**TAREFA PROPOSTA:**
Transcreva literalmente o trecho do texto sobre pancreatite aguda que começa em "Figura1. Definição, classificação" e prossegue até "de 5-7 dias.".

A pancreatite aguda é um
processo inflamatório pancreático, de etiologia variável (principal causa
litíase biliar ~ 30-40%), cuja mortalidade varia de 3% em pacientes com
pancreatite edematosa intersticial até ~20% em pacientes que cursam com necrose
pancreática. Geralmente é autolimitada e resolve-se em poucos dias. Uma minoria
de pacientes cursam com necrose pancreática que caracterizam os quadros graves, com
intensa resposta inflamatória sistêmica/disfunção de múltiplos órgãos.(Figura 1)
A infecção é uma
complicação frequente nos casos graves, em especial na presença de necrose
pancreática extensa, decorrente da provável translocação bacteriana. As
recomendações atuais sugerem que as estratégias nutricionais podem ser
protetoras, reduzindo o risco de infecção e consequentemente a mortalidade na
pancreatite grave, apesar da limitada base de evidências...
Figura1. Definição, classificação evolutiva e complicações |
Os pacientes com
pancreatite leve podem ser conduzidos com hidratação intravenosa inicial,
já que a recuperação ocorre rapidamente, permitindo que os pacientes retomem a dieta
via oral dentro de poucos dias (3-5 dias). Já nos pacientes com pancreatite
moderada e grave, muitas vezes é necessário um suporte nutricional, visto que
geralmente não toleram retomar a ingestão oral em menos de 5-7 dias.
Neste casos, prefere-se o suporte enteral ao parenteral.
O estudo PYTHON [1],
publicado em 2014 no New England Journal
of Medicine, buscou demonstrar os benefícios do suporte enteral precoce na
redução de infecções e mortalidade em pacientes com pancreatite aguda grave.

**DADOS FORNECIDOS:**
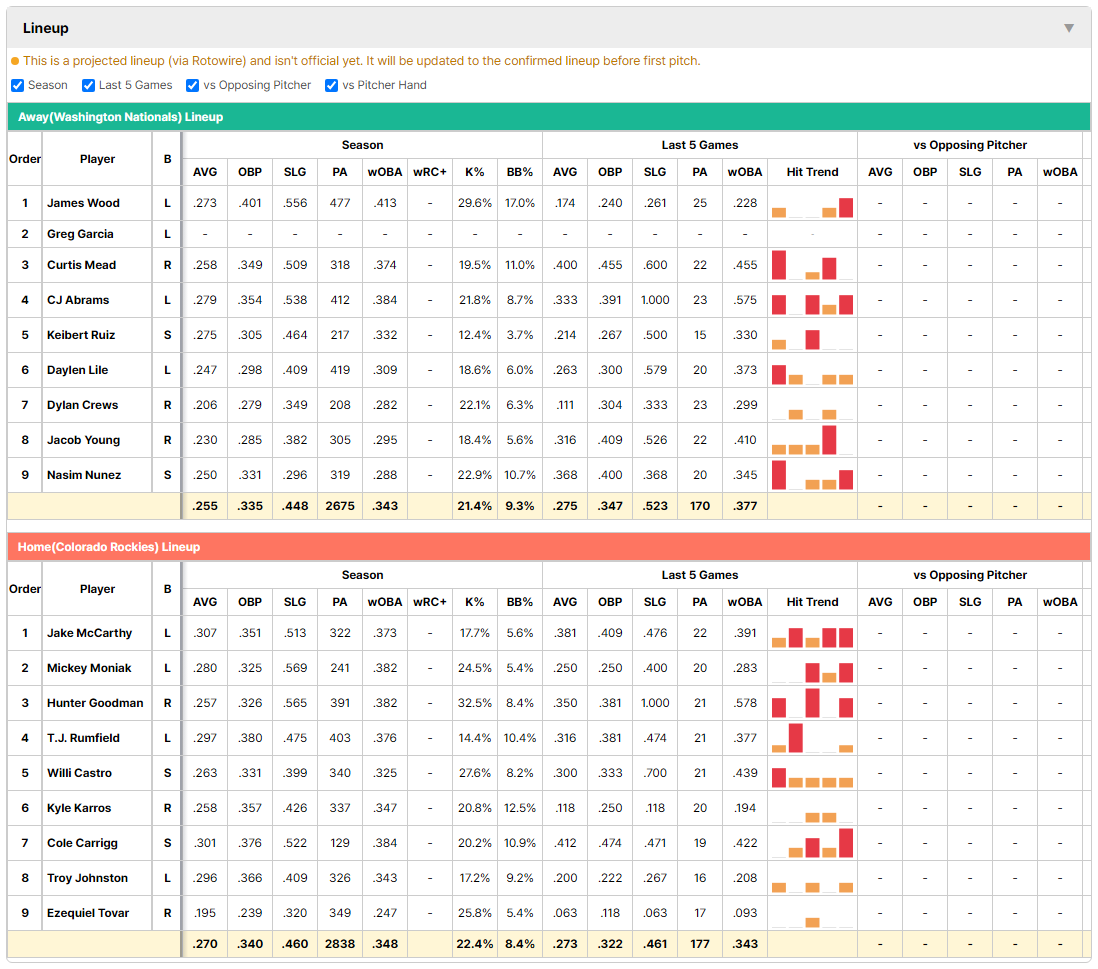Select the Home (Colorado Rockies) Lineup header

point(549,547)
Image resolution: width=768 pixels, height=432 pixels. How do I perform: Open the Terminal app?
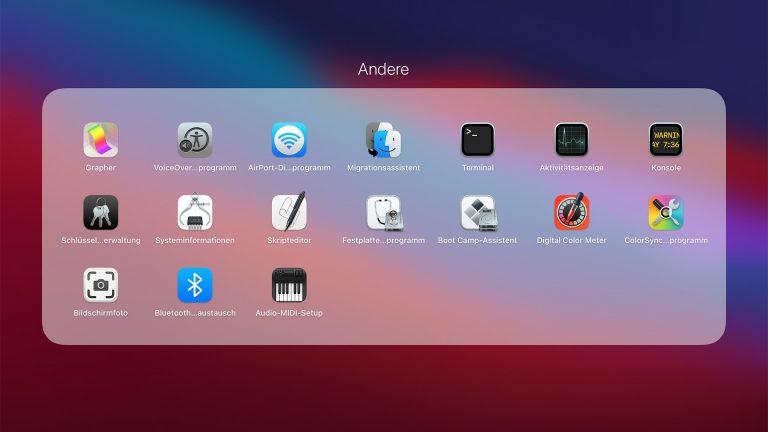pos(477,140)
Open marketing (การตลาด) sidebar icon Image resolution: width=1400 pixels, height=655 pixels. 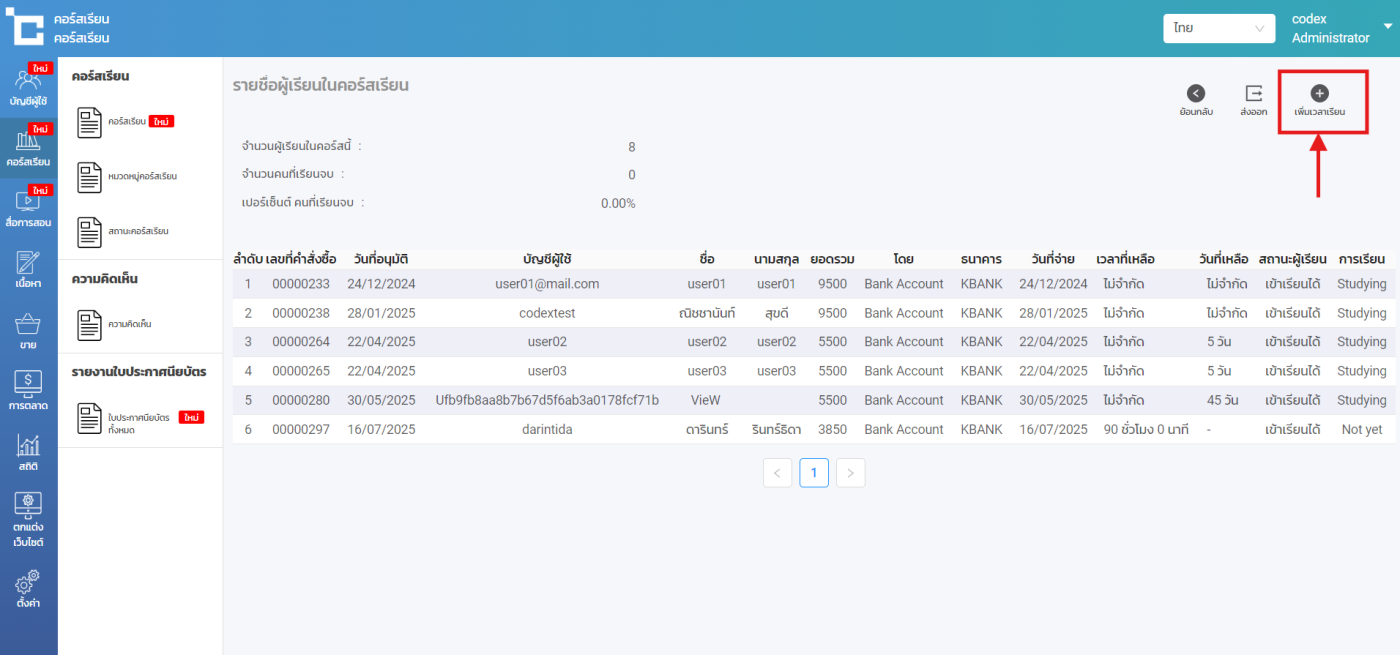click(28, 392)
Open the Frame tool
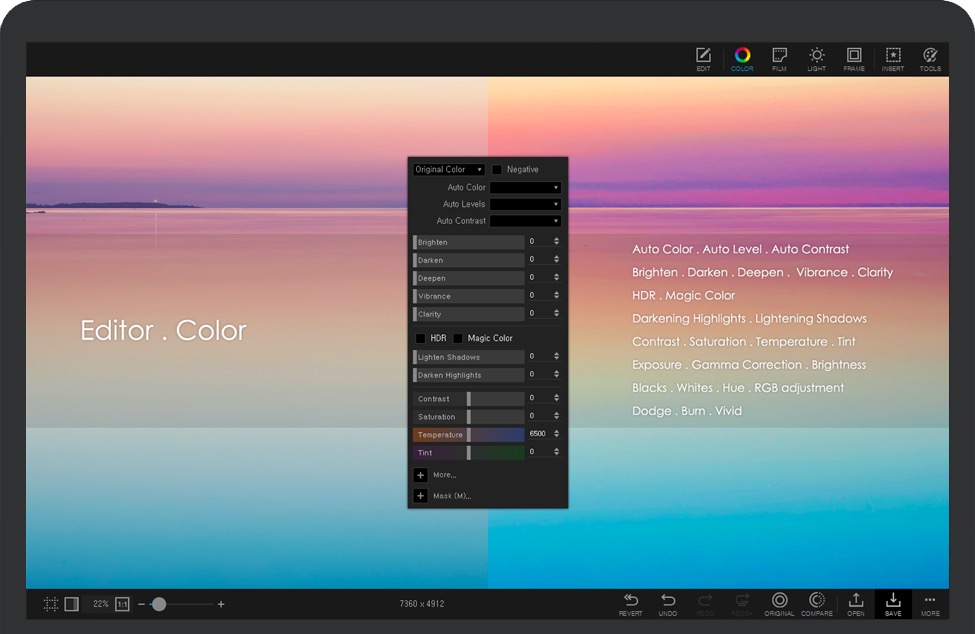The image size is (975, 634). tap(854, 58)
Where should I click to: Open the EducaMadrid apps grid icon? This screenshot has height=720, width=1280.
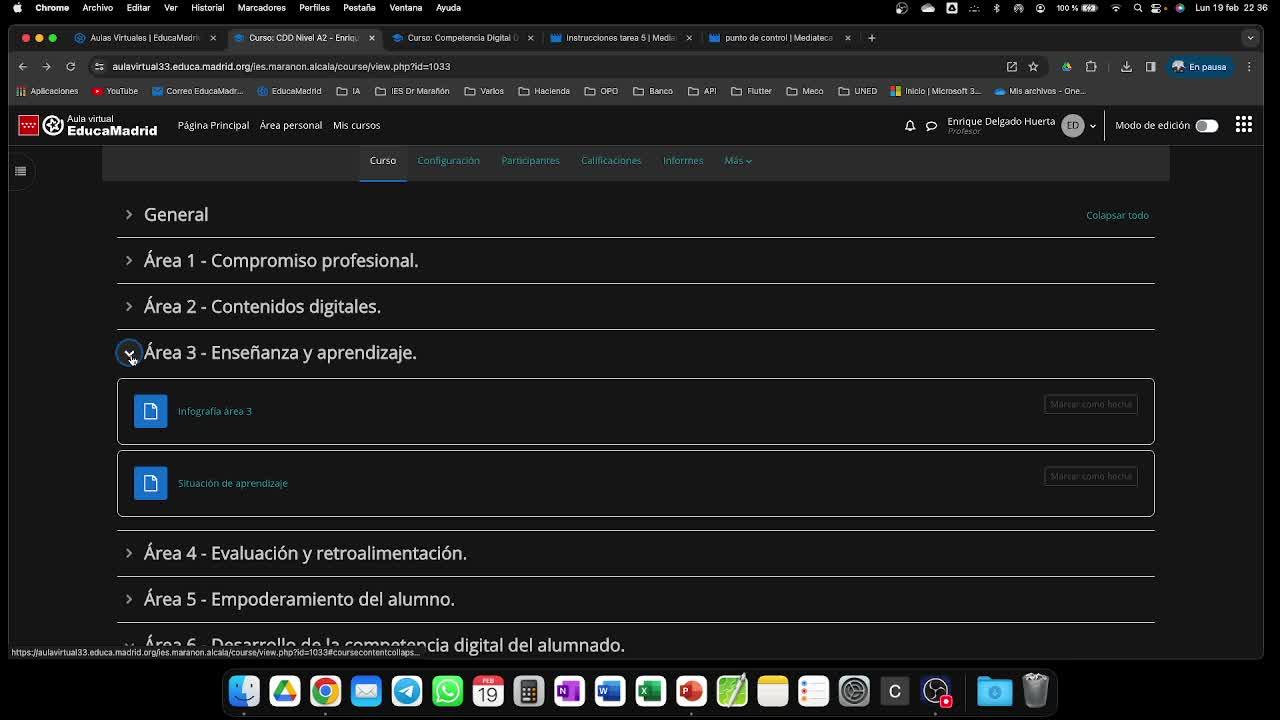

**ESPAÇO PARA RESPOSTA:**
Figura1. Definição, classificação evolutiva e complicações |
Os pacientes com
pancreatite leve podem ser conduzidos com hidratação intravenosa inicial,
já que a recuperação ocorre rapidamente, permitindo que os pacientes retomem a dieta
via oral dentro de poucos dias (3-5 dias). Já nos pacientes com pancreatite
moderada e grave, muitas vezes é necessário um suporte nutricional, visto que
geralmente não toleram retomar a ingestão oral em menos de 5-7 dias.